The problem — Make an exact copy of the entries, taking out every picture.

Segment Start: Input

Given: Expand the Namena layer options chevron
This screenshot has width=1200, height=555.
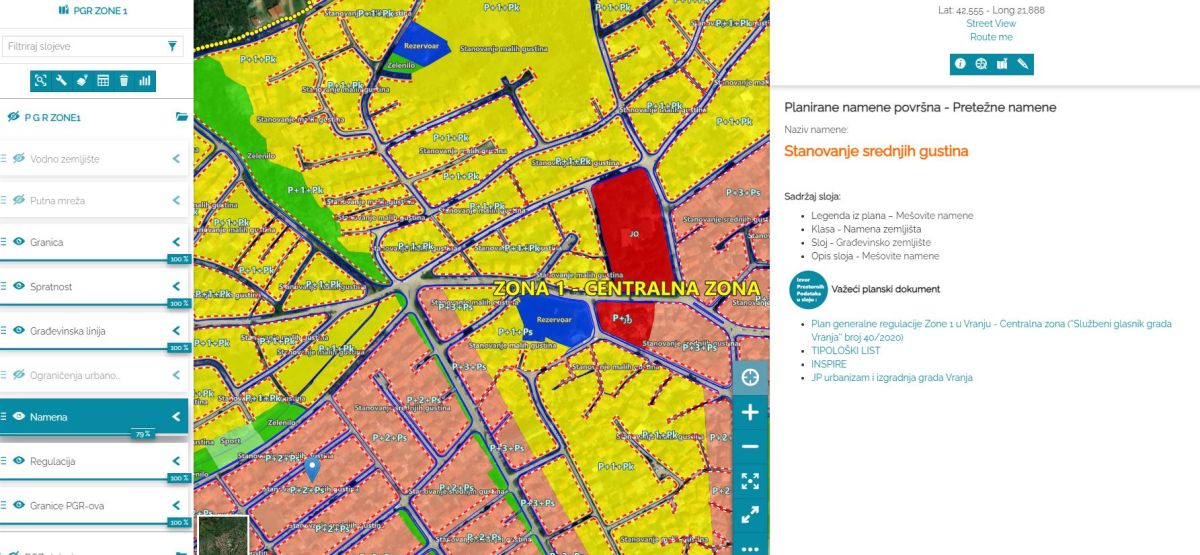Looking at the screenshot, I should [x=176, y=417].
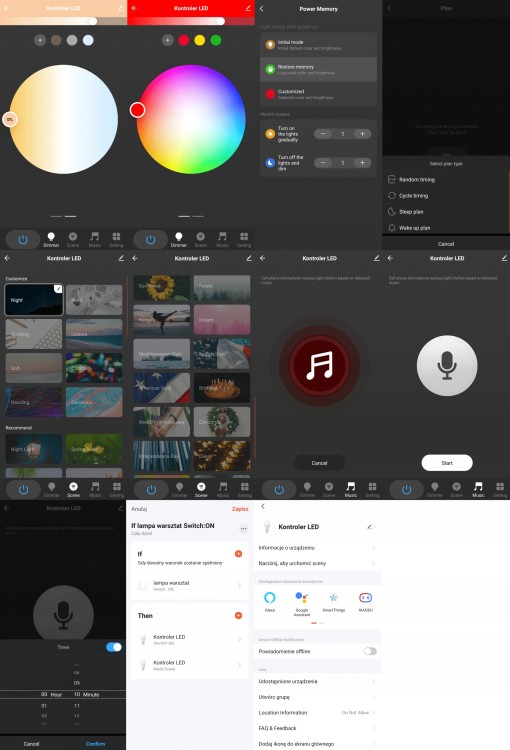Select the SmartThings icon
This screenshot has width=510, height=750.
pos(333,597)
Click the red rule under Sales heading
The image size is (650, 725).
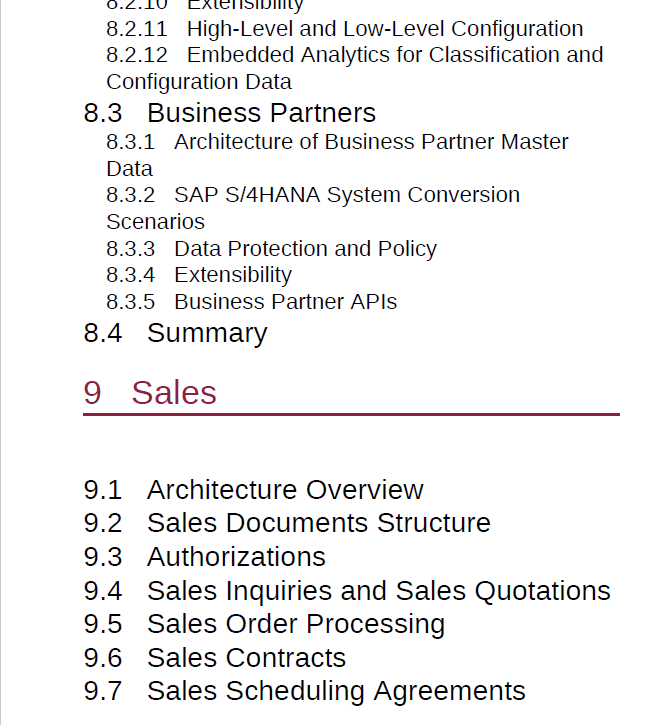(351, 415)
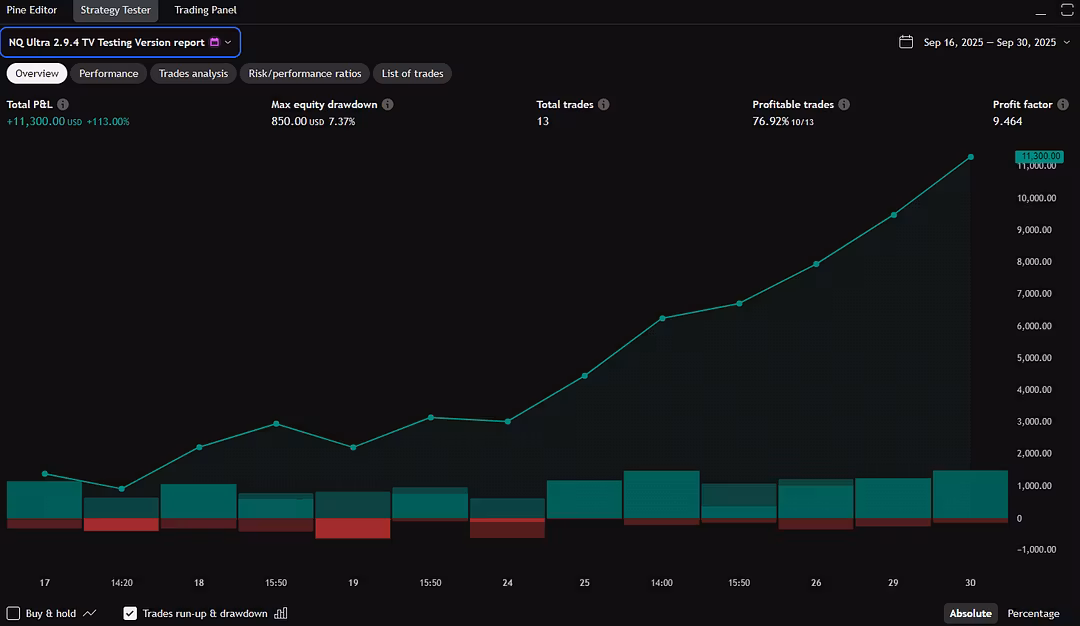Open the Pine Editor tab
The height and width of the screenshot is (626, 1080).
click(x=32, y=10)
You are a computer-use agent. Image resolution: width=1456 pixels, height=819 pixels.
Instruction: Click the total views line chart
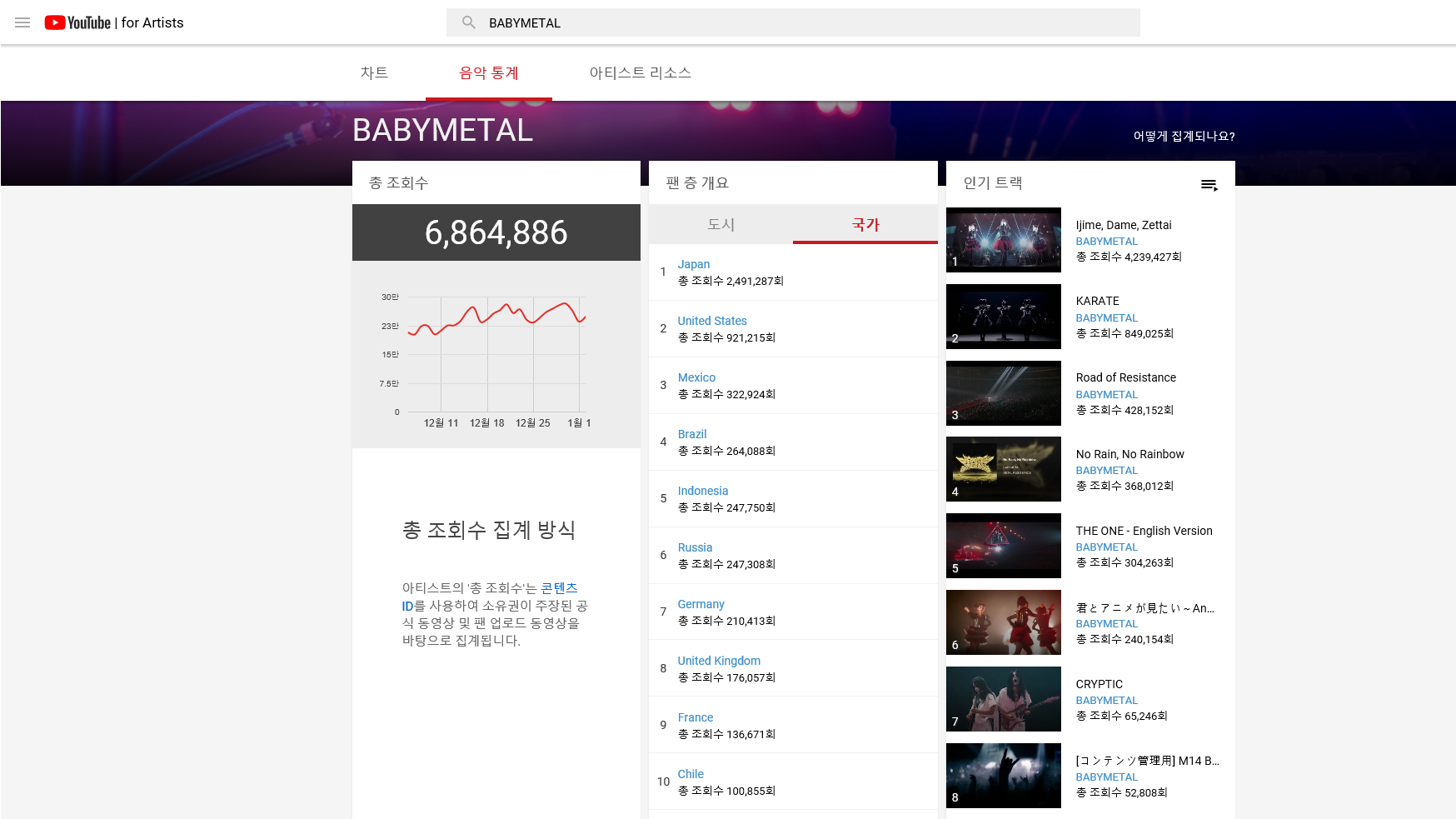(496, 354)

Segment End: Input

Output of the exercise —
Given: Expand the Namena layer options chevron
This screenshot has width=1200, height=555.
Looking at the screenshot, I should [x=176, y=417].
Select the SmartThings icon
This screenshot has width=510, height=750.
pos(333,597)
Click the red rule under Sales heading
The image size is (650, 725).
(351, 415)
Open the Pine Editor tab
The height and width of the screenshot is (626, 1080).
click(x=32, y=10)
You are a computer-use agent. Image resolution: width=1456 pixels, height=819 pixels.
Instruction: Click the total views line chart
(496, 354)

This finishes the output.